Eine Flucht über's Meer: Drama auf kleinstem Raum
08.04.2013

„Im Senegal hat sich eigentlich aus jeder Familie jemand mit einem Boot auf den Weg gemacht, um sein Glück in Europa zu suchen“, sagt der Regisseur Moussa Touré über die Entstehung seines Films. „La Pirogue“ erzählt von dem Fischer Baye Laye, der sich widerwillig als Kapitän anheuern lässt, um eine Gruppe von Migranten über den Atlantik zu den Kanarischen Inseln zu bringen. In einem schlichten Motorboot, das eigentlich für den Fischfang in Küstengewässern gebaut ist, mit einem Minimum an Ausrüstung und Know-how. An Bord befinden sich dreißig Männer unterschiedlicher Herkunft, die sich
kaum verständigen können, darunter auch der Schlepper Lansana und Baye Layes jüngerer Bruder Abou.

Sie alle haben teuer bezahlt für die Überfahrt. Sie alle haben Pläne, träumen von Karrieren als Fußballer und Musiker oder einfach nur davon, auf einer spanischen Gemüseplantage ein vernünftiges Auskommen zu finden. Und sie haben Angst. Aber nur Baye Laye kann sich vorstellen, was wirklich auf die Piroge zukommt.

[Video:http://www.youtube.com/watch?v=TYPBGPFYR18]

2006, auf dem Höhepunkt einer neueren Migrationswelle, erreichten 32.000 Flüchtlinge unter Führung senegalesischer Fischer die Kanaren. Über 1000 Migranten sind in diesem Jahr ertrunken, Tausende gelten als vermisst. „La Pirogue“ erhellt in klaren, eindrucksvollen, doch nie reißerischen Bildern, was hinter diesen Zahlen steckt. Man erfährt viel in diesem Film: Über die Beziehungen zwischen Auswanderern und Zurückgebliebenen, über die keineswegs
irrationale Ökonomie der Migration, die auch Geld ins Heimatland zurückspült, über die Vorstellungen, die die Migranten von ihrem künftigen Leben haben.

Und man spürt, was es heißt, auf die einfachsten Dinge zurückgeworfen zu sein: Wie reagieren, wenn Wasser und Benzin knapp werden, wie schlafen auf einer schmalen Holzpritsche, wie Mensch bleiben, wenn sich alles aufs schiere Überleben reduziert? Auf kleinstem Raum entfaltet „La Pirogue“ ein großes Drama: das von Millionen Menschen, die in unserer Welt ungleich verteilter Güter um Lebenschancen kämpfen.

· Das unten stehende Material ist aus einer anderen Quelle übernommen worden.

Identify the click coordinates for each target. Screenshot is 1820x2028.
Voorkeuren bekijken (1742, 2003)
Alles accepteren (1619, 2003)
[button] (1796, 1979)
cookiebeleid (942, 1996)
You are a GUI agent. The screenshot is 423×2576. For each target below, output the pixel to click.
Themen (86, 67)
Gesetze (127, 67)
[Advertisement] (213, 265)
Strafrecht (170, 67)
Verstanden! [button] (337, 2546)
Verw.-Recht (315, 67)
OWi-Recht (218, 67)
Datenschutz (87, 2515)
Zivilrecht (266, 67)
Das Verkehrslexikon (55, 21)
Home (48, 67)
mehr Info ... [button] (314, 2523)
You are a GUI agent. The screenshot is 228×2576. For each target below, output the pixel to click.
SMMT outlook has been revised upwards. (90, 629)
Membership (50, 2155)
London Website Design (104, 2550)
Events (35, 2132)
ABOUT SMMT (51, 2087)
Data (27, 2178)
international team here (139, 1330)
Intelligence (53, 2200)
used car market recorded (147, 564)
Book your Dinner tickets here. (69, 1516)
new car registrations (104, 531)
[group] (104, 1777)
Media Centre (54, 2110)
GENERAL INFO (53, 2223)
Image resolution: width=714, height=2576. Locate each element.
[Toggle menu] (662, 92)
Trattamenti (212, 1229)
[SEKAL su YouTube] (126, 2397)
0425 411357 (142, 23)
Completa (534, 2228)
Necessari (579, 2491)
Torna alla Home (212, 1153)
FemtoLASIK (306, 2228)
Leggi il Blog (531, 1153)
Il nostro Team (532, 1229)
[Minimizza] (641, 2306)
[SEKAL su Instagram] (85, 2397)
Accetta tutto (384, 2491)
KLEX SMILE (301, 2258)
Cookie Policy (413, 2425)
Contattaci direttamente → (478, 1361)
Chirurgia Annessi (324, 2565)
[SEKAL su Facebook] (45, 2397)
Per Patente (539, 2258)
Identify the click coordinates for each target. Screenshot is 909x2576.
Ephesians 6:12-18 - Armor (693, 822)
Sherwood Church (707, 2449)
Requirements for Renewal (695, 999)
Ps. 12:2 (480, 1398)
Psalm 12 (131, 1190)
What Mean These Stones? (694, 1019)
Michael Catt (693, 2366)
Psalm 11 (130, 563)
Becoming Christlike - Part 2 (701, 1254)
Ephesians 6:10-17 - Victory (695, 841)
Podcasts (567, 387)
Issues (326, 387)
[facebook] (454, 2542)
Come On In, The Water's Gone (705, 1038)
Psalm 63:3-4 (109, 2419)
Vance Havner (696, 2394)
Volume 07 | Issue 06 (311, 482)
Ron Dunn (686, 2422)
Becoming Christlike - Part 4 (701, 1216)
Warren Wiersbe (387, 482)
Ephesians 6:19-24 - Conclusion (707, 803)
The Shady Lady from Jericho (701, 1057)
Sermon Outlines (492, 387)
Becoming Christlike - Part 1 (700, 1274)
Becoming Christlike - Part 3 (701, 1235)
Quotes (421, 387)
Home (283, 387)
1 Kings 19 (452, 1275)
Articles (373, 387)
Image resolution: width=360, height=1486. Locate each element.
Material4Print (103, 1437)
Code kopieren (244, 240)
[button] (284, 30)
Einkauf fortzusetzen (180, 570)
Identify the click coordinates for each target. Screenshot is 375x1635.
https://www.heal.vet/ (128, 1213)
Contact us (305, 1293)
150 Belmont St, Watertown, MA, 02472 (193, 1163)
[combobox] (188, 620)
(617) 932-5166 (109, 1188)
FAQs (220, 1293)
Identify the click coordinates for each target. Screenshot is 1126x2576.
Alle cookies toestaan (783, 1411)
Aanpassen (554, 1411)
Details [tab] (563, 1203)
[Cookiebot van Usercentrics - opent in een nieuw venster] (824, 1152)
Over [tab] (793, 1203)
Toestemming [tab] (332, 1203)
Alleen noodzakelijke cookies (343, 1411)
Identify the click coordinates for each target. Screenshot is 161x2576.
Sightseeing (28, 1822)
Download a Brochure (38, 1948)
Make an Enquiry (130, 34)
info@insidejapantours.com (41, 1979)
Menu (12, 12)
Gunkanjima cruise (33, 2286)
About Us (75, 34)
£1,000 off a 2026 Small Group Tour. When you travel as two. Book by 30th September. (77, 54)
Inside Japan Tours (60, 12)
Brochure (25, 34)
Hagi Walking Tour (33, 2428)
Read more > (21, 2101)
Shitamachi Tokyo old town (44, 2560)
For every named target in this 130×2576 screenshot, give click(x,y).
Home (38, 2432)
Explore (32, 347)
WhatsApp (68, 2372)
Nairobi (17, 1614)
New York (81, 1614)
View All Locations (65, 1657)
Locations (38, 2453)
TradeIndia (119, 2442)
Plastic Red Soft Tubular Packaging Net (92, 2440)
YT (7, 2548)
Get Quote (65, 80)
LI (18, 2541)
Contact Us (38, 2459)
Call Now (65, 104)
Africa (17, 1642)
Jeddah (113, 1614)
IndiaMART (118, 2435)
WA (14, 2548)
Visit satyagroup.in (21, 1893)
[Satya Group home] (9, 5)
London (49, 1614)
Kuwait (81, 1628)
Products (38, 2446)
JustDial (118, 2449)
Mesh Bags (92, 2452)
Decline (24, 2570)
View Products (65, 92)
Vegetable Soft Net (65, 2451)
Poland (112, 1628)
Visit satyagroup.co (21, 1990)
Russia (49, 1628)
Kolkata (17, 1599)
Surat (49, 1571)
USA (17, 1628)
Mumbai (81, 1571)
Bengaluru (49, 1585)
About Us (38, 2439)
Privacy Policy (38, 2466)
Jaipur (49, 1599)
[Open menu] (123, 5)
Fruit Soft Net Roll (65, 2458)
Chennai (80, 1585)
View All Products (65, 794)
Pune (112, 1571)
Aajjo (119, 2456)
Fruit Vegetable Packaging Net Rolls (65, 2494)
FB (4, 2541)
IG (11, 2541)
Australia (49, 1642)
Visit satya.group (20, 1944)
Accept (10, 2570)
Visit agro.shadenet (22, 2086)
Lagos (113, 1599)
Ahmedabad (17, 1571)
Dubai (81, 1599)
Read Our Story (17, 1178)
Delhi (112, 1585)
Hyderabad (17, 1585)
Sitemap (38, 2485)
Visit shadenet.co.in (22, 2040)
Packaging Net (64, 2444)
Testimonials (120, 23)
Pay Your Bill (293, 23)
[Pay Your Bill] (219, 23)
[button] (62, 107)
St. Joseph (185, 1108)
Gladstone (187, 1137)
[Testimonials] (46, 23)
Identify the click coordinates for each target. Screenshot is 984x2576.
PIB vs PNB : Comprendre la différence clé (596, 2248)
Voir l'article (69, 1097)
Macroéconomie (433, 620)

Produktion: Les Chauves-Souris, Astou Films, Frankreich, Senegal, Deutschland 2012; Regie: Moussa Touré; Drehbuch: Abasse Ndione, David Bouchet, Eric Nevé; Kamera: Thomas Letellier; Schnitt: Josie Miljevic; Darsteller: Souleymane Seye Ndiaye (Baye Laye), Mahamine Drame (Abou), Laïty Fall (Lansana) u.a.; Format: DCP, 87 Min.;  Preise: Bester internationaler Film, Filmfest München; Kinostart: 18. April 2013.